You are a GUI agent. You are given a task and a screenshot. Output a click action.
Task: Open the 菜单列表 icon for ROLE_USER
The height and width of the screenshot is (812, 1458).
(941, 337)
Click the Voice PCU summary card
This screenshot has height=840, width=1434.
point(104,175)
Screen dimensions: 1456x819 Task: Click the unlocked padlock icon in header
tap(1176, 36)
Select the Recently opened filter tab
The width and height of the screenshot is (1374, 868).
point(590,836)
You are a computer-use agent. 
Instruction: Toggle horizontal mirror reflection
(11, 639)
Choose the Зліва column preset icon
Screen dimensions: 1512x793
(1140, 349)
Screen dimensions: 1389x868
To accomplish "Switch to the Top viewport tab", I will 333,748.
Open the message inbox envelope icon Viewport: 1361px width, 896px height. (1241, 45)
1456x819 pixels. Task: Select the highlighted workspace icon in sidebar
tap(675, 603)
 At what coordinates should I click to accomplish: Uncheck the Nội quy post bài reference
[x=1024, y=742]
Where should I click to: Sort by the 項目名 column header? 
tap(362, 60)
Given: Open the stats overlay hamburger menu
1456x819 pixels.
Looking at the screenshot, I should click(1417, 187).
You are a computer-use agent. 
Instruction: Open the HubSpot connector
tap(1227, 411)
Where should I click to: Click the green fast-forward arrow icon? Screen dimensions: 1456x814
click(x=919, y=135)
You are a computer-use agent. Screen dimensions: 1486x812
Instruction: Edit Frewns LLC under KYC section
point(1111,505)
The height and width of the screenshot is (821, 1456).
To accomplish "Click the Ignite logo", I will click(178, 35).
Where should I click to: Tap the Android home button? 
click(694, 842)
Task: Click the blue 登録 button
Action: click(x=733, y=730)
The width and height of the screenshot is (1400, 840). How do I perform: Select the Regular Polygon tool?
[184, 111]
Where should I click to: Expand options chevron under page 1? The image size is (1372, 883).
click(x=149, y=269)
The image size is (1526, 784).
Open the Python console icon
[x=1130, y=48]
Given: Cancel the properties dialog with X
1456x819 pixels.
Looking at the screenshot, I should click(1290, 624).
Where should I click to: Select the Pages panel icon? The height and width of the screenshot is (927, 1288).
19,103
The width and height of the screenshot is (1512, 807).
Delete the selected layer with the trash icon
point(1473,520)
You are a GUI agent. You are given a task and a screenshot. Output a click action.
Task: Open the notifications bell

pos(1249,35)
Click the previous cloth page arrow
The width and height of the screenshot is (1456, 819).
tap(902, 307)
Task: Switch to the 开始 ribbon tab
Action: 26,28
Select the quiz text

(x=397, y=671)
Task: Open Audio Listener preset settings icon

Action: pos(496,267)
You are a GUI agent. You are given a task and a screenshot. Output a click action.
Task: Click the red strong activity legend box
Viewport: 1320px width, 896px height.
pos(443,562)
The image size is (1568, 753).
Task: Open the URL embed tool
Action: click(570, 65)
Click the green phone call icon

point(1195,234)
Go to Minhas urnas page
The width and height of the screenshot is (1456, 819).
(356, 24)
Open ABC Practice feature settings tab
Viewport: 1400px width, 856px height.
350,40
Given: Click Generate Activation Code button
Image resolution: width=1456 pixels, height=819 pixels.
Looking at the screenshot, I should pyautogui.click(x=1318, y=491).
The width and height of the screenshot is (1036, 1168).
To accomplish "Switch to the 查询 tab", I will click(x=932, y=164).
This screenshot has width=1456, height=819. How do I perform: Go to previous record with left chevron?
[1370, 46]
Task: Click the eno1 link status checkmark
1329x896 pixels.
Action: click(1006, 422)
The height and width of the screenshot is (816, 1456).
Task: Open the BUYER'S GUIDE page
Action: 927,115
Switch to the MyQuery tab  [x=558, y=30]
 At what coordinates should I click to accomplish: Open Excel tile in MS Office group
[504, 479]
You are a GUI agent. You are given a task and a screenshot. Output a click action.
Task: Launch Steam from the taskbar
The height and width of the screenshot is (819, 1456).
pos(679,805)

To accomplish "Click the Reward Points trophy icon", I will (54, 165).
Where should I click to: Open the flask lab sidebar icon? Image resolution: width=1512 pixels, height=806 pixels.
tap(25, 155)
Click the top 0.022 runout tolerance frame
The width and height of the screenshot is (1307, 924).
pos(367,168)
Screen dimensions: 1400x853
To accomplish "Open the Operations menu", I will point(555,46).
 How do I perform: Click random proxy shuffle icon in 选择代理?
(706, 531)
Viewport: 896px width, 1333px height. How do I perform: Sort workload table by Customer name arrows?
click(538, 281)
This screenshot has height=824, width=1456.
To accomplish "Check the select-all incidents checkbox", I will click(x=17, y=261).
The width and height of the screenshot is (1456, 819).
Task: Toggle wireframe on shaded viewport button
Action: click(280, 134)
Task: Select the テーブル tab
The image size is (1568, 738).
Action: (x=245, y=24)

------------------------------------

> WHAT IS REQUIRED
Retype all the data exactly, line for line.

> OUTPUT BELOW
You are a GUI agent. You are given a task and a screenshot. Output a click action.
Task: Open the 菜单列表 icon for ROLE_USER
The height and width of the screenshot is (812, 1458).
(941, 337)
Click the Voice PCU summary card
This screenshot has height=840, width=1434.
point(104,175)
Screen dimensions: 1456x819 Task: Click the unlocked padlock icon in header
tap(1176, 36)
Select the Recently opened filter tab
The width and height of the screenshot is (1374, 868).
point(590,836)
You are a computer-use agent. 
Instruction: Toggle horizontal mirror reflection
(11, 639)
Choose the Зліва column preset icon
Screen dimensions: 1512x793
(1140, 349)
Screen dimensions: 1389x868
To accomplish "Switch to the Top viewport tab", I will 333,748.
Open the message inbox envelope icon Viewport: 1361px width, 896px height. (1241, 45)
1456x819 pixels. Task: Select the highlighted workspace icon in sidebar
tap(675, 603)
 At what coordinates should I click to accomplish: Uncheck the Nội quy post bài reference
[x=1024, y=742]
Where should I click to: Sort by the 項目名 column header? 
tap(362, 60)
Given: Open the stats overlay hamburger menu
1456x819 pixels.
Looking at the screenshot, I should click(1417, 187).
You are a computer-use agent. 
Instruction: Open the HubSpot connector
tap(1227, 411)
Where should I click to: Click the green fast-forward arrow icon? Screen dimensions: 1456x814
click(x=919, y=135)
You are a computer-use agent. Screen dimensions: 1486x812
Instruction: Edit Frewns LLC under KYC section
point(1111,505)
The height and width of the screenshot is (821, 1456).
To accomplish "Click the Ignite logo", I will click(178, 35).
Where should I click to: Tap the Android home button? 
click(694, 842)
Task: Click the blue 登録 button
Action: click(x=733, y=730)
The width and height of the screenshot is (1400, 840). How do I perform: Select the Regular Polygon tool?
[184, 111]
Where should I click to: Expand options chevron under page 1? The image size is (1372, 883).
click(x=149, y=269)
The image size is (1526, 784).
Open the Python console icon
[x=1130, y=48]
Given: Cancel the properties dialog with X
1456x819 pixels.
Looking at the screenshot, I should click(1290, 624).
Where should I click to: Select the Pages panel icon? The height and width of the screenshot is (927, 1288).
19,103
The width and height of the screenshot is (1512, 807).
Delete the selected layer with the trash icon
point(1473,520)
You are a GUI agent. You are given a task and a screenshot. Output a click action.
Task: Open the notifications bell

pos(1249,35)
Click the previous cloth page arrow
The width and height of the screenshot is (1456, 819).
tap(902, 307)
Task: Switch to the 开始 ribbon tab
Action: 26,28
Select the quiz text

(x=397, y=671)
Task: Open Audio Listener preset settings icon

Action: pos(496,267)
You are a GUI agent. You are given a task and a screenshot. Output a click action.
Task: Click the red strong activity legend box
Viewport: 1320px width, 896px height.
pos(443,562)
The image size is (1568, 753).
Task: Open the URL embed tool
Action: click(570, 65)
Click the green phone call icon

point(1195,234)
Go to Minhas urnas page
The width and height of the screenshot is (1456, 819).
(356, 24)
Open ABC Practice feature settings tab
Viewport: 1400px width, 856px height.
350,40
Given: Click Generate Activation Code button
Image resolution: width=1456 pixels, height=819 pixels.
Looking at the screenshot, I should pyautogui.click(x=1318, y=491).
The width and height of the screenshot is (1036, 1168).
To accomplish "Switch to the 查询 tab", I will click(x=932, y=164).
This screenshot has width=1456, height=819. How do I perform: Go to previous record with left chevron?
[1370, 46]
Task: Click the eno1 link status checkmark
1329x896 pixels.
Action: click(1006, 422)
The height and width of the screenshot is (816, 1456).
Task: Open the BUYER'S GUIDE page
Action: 927,115
Switch to the MyQuery tab  [x=558, y=30]
 At what coordinates should I click to accomplish: Open Excel tile in MS Office group
[504, 479]
You are a GUI agent. You are given a task and a screenshot. Output a click action.
Task: Launch Steam from the taskbar
The height and width of the screenshot is (819, 1456).
pos(679,805)

To accomplish "Click the Reward Points trophy icon", I will (54, 165).
Where should I click to: Open the flask lab sidebar icon? Image resolution: width=1512 pixels, height=806 pixels.
tap(25, 155)
Click the top 0.022 runout tolerance frame
The width and height of the screenshot is (1307, 924).
pos(367,168)
Screen dimensions: 1400x853
To accomplish "Open the Operations menu", I will point(555,46).
 How do I perform: Click random proxy shuffle icon in 选择代理?
(706, 531)
Viewport: 896px width, 1333px height. How do I perform: Sort workload table by Customer name arrows?
click(538, 281)
This screenshot has height=824, width=1456.
To accomplish "Check the select-all incidents checkbox", I will click(x=17, y=261).
The width and height of the screenshot is (1456, 819).
Task: Toggle wireframe on shaded viewport button
Action: click(280, 134)
Task: Select the テーブル tab
The image size is (1568, 738).
Action: (x=245, y=24)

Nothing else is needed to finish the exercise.